:: Your instructions ::
Everything from the line that contains "This screenshot has width=529, height=563." through the final line of the records below should be quoted exactly, except the pictures.

:: Dataset excerpts ::
---
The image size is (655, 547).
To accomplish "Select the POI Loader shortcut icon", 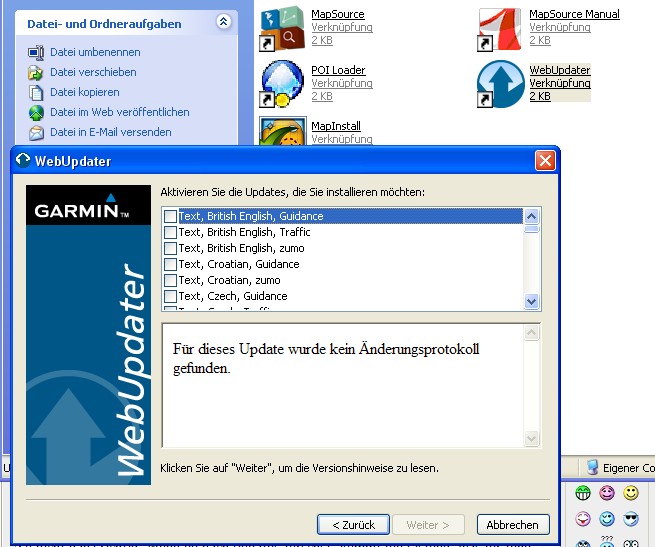I will [x=282, y=84].
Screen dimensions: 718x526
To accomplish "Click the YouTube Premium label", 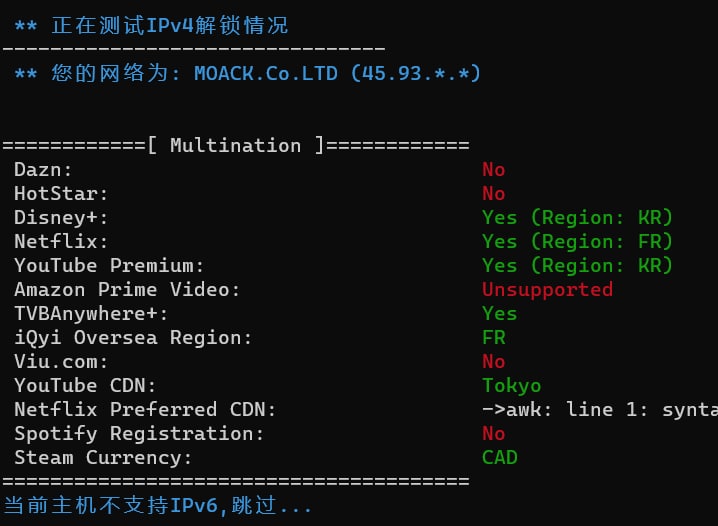I will [109, 265].
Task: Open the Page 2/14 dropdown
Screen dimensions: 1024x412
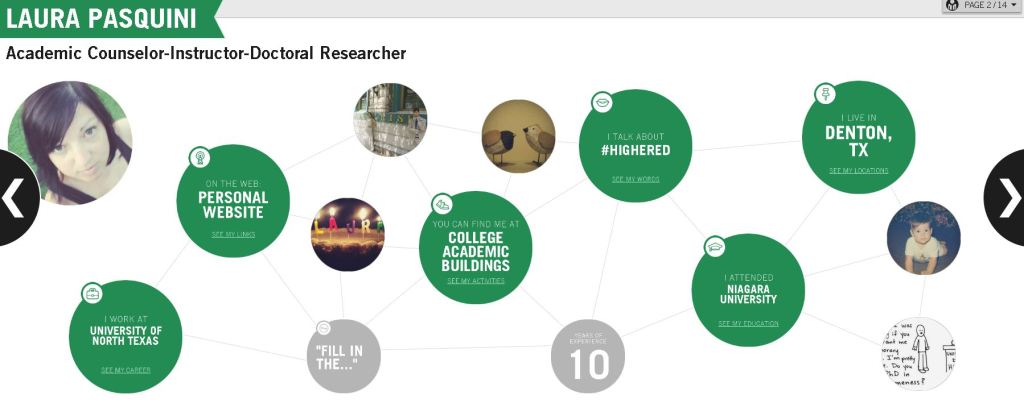Action: [980, 6]
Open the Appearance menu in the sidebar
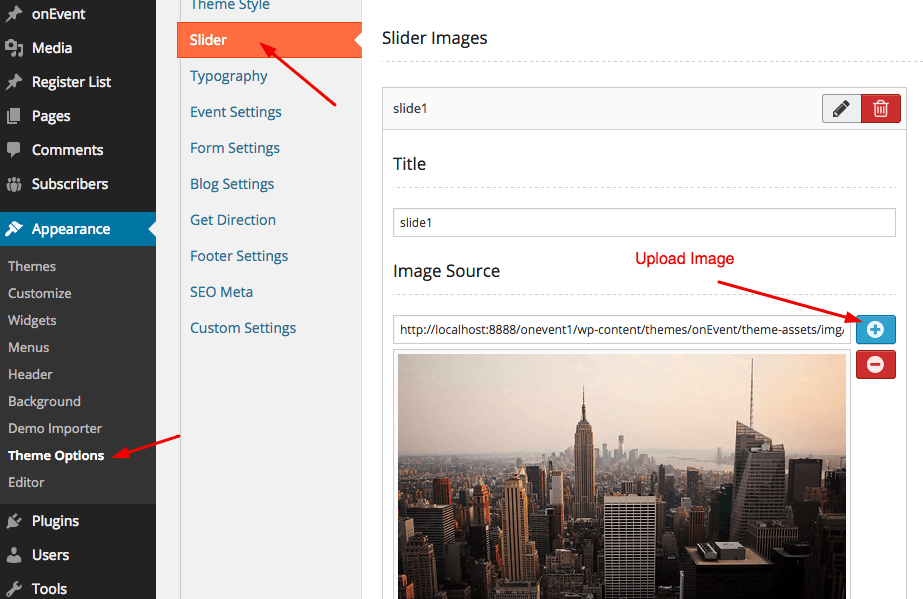Screen dimensions: 923x599 pos(70,229)
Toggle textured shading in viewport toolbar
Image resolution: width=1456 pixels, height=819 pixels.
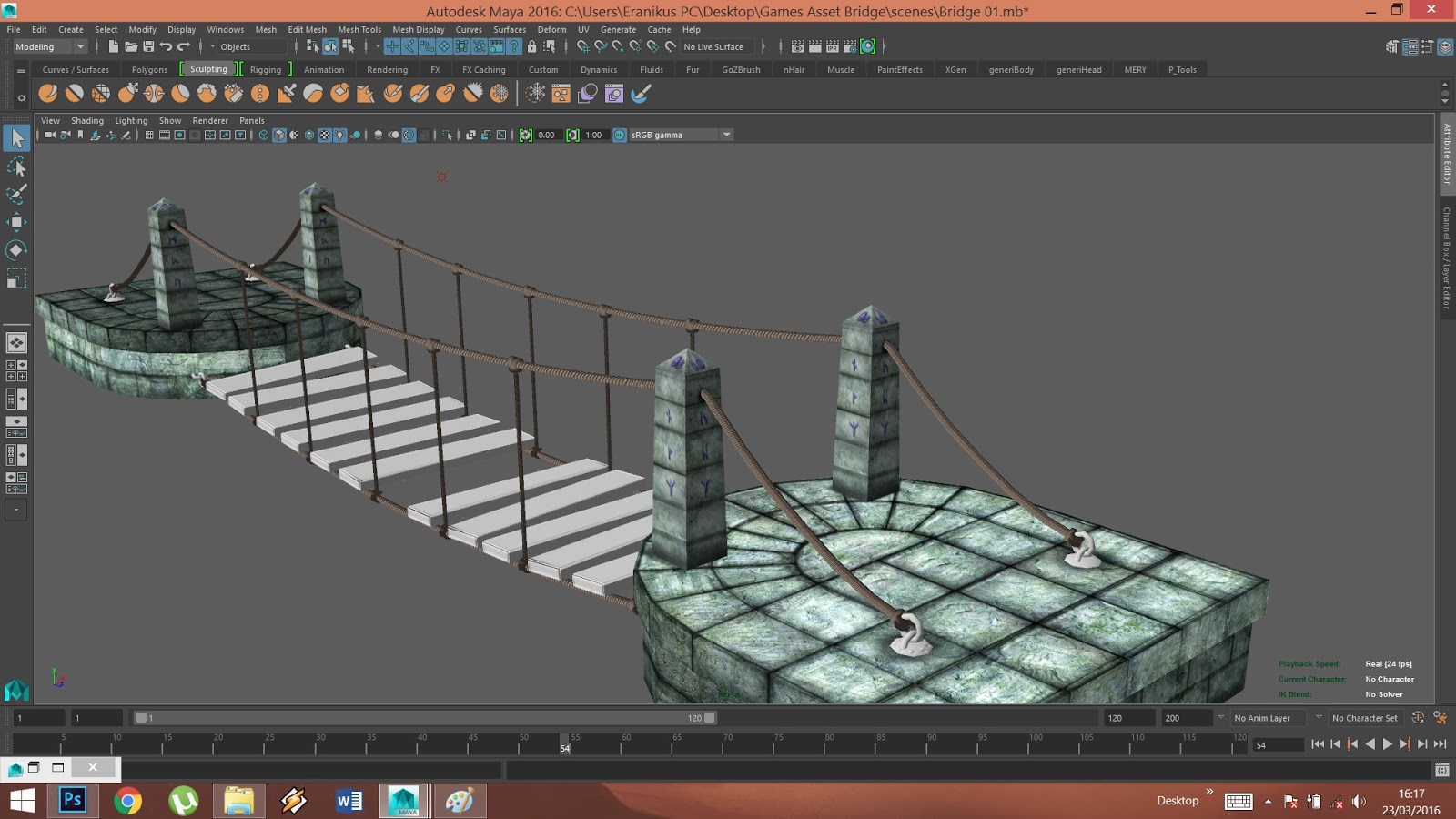[324, 135]
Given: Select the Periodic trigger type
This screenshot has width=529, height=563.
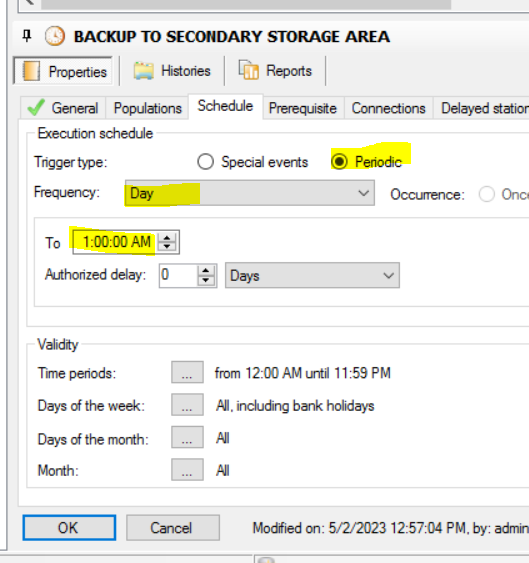Looking at the screenshot, I should [x=339, y=162].
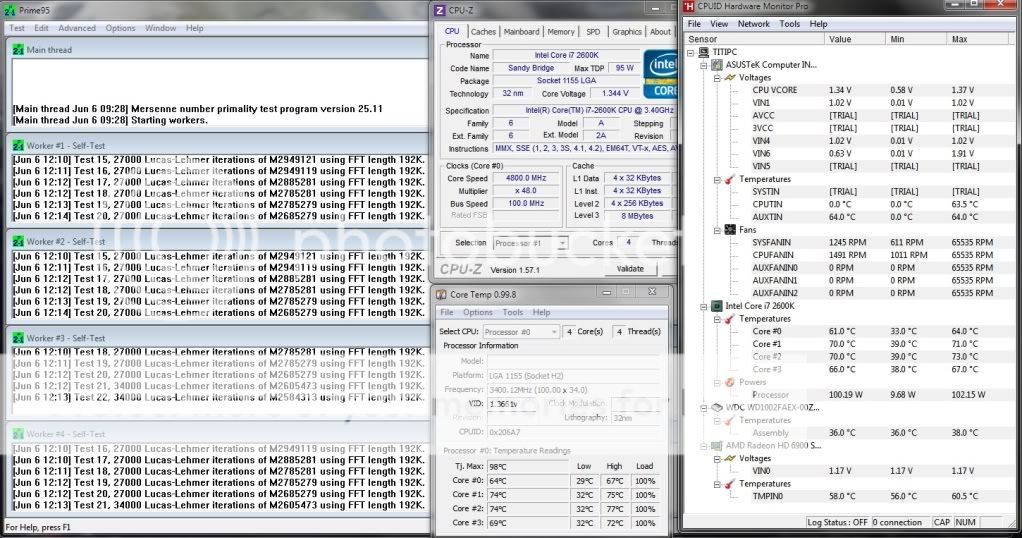Click the AMD Radeon HD 6900 card icon
This screenshot has height=538, width=1022.
point(717,446)
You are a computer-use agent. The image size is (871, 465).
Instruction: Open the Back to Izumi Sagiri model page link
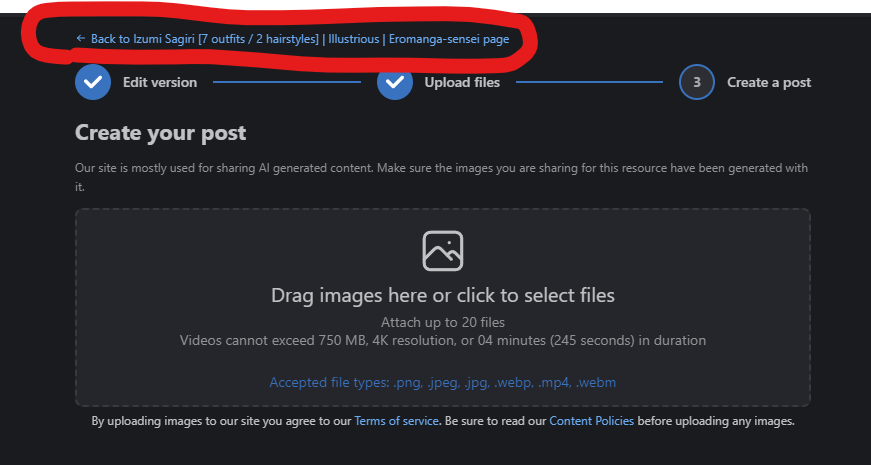pos(293,39)
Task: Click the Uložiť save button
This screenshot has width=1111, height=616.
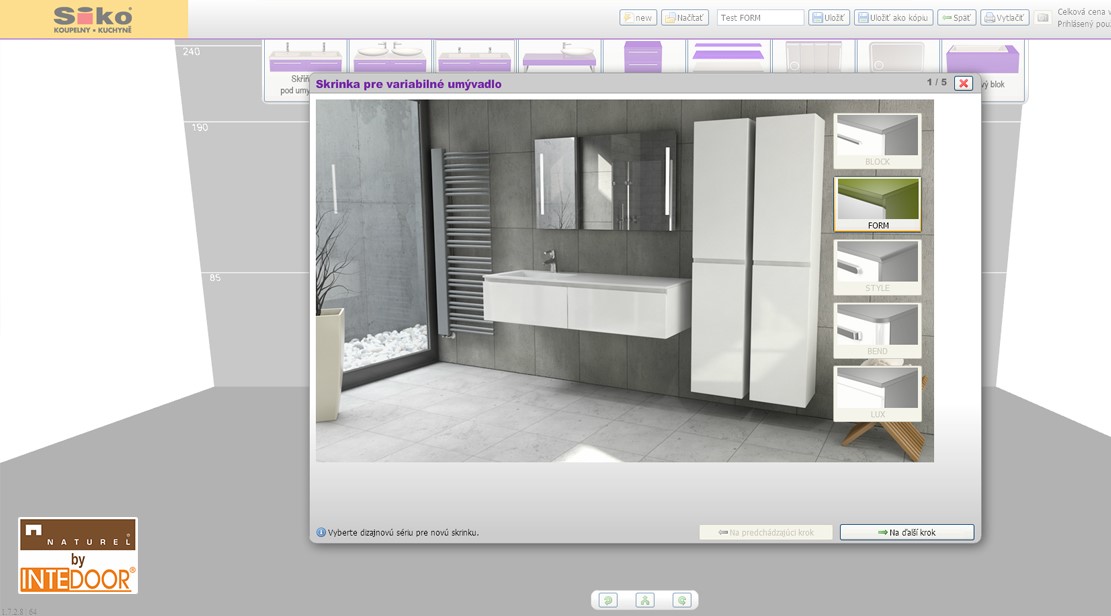Action: click(x=829, y=18)
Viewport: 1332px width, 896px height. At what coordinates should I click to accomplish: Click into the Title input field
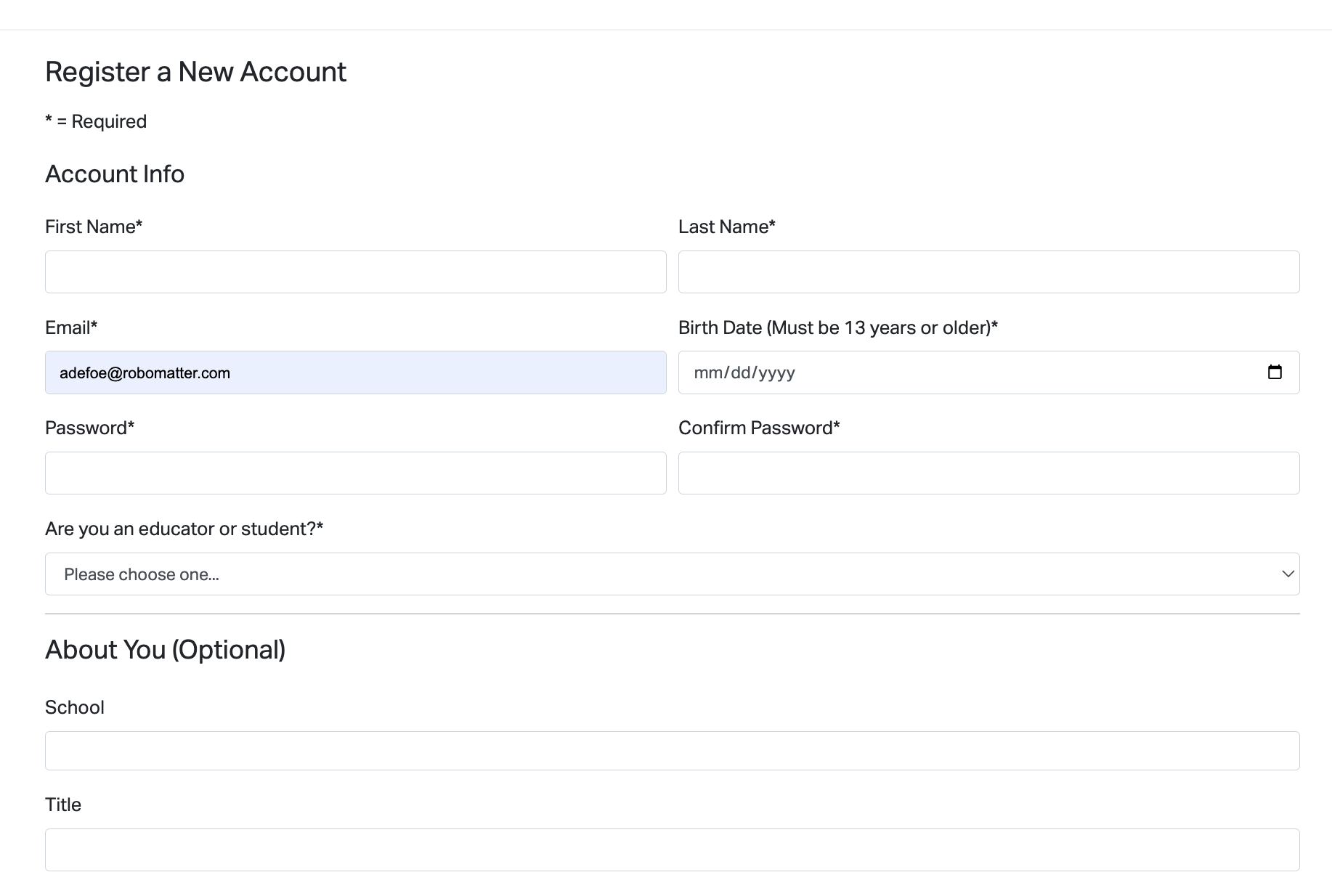tap(671, 850)
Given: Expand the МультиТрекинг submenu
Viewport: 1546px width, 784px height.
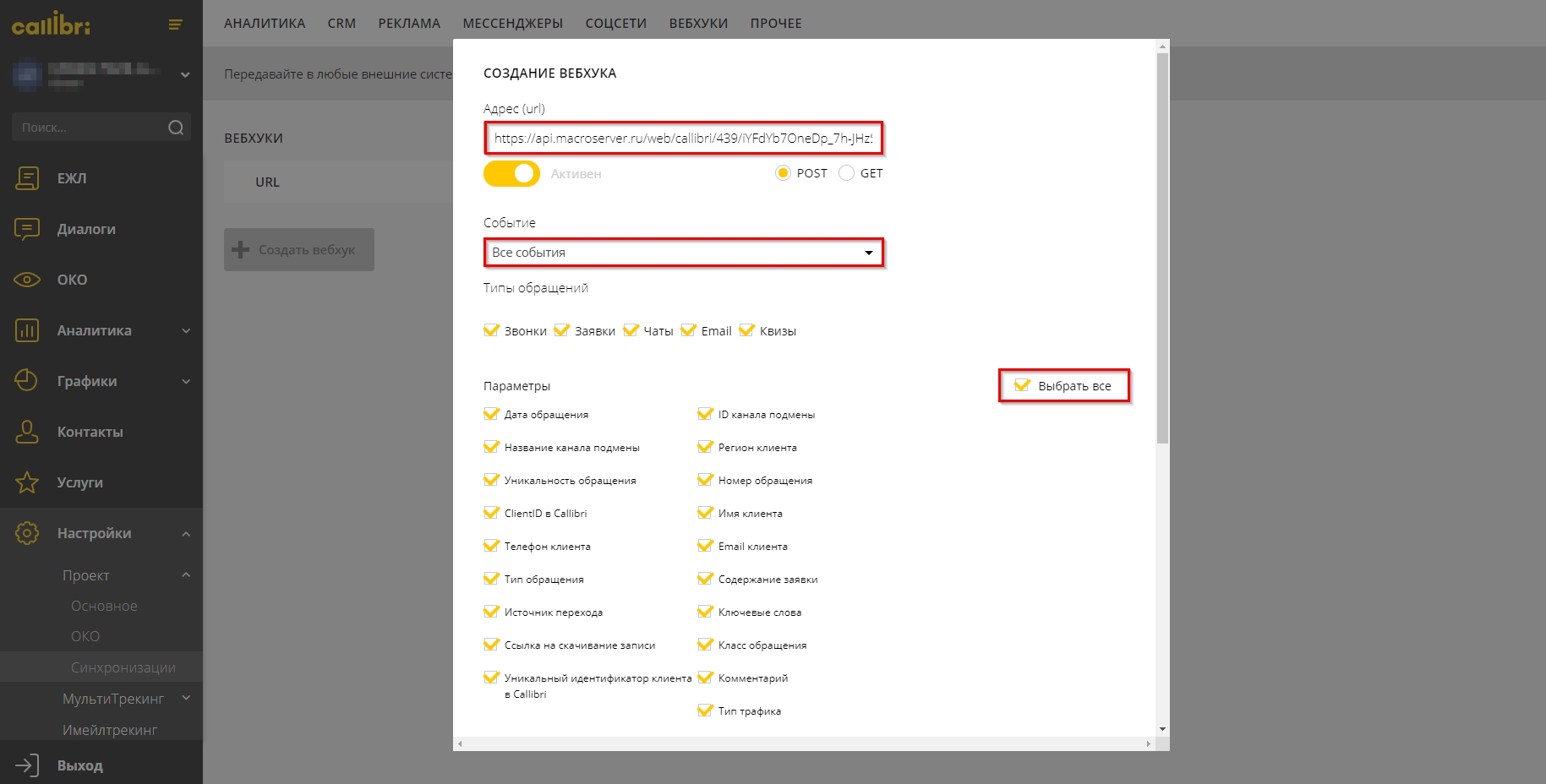Looking at the screenshot, I should pyautogui.click(x=186, y=698).
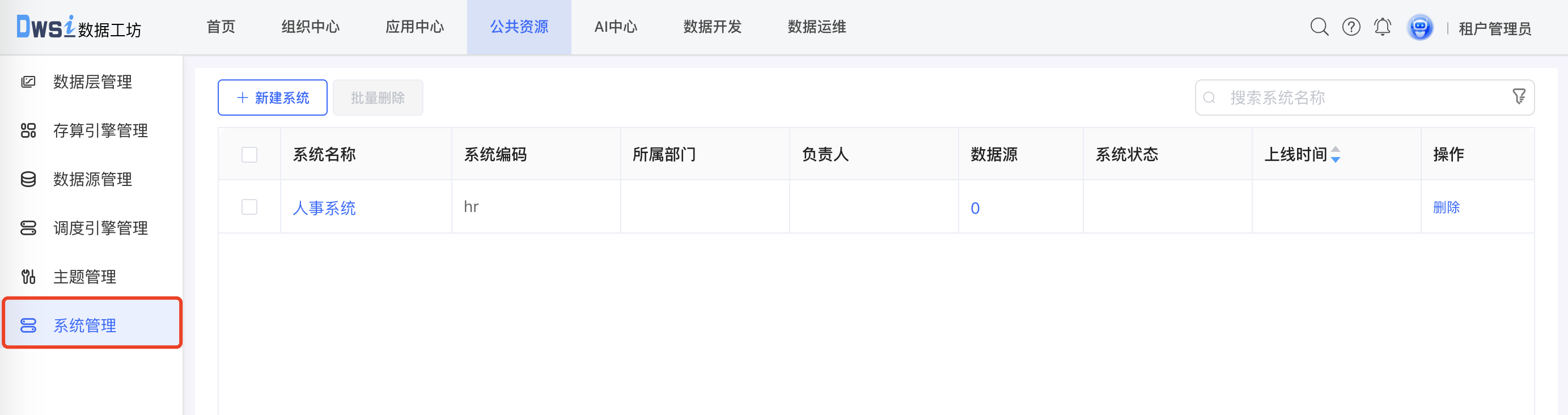Sort descending by 上线时间 arrow

pyautogui.click(x=1335, y=159)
---
:: Answer below ::
This screenshot has width=529, height=563.
Looking at the screenshot, I should [x=339, y=162].
Click the AMD Radeon HD 6900 card icon
This screenshot has height=538, width=1022.
point(717,446)
You are a computer-use agent. The image size is (871, 465).
Instruction: Open the Back to Izumi Sagiri model page link
pos(293,39)
Task: Click the Uložiť save button
This screenshot has width=1111, height=616.
Action: click(x=829, y=18)
Viewport: 1332px width, 896px height. At what coordinates should I click to accomplish: Click into the Title input field
tap(671, 850)
Given: Expand the МультиТрекинг submenu
Viewport: 1546px width, 784px height.
Looking at the screenshot, I should pyautogui.click(x=186, y=698).
Sort descending by 上线时间 arrow

pyautogui.click(x=1335, y=159)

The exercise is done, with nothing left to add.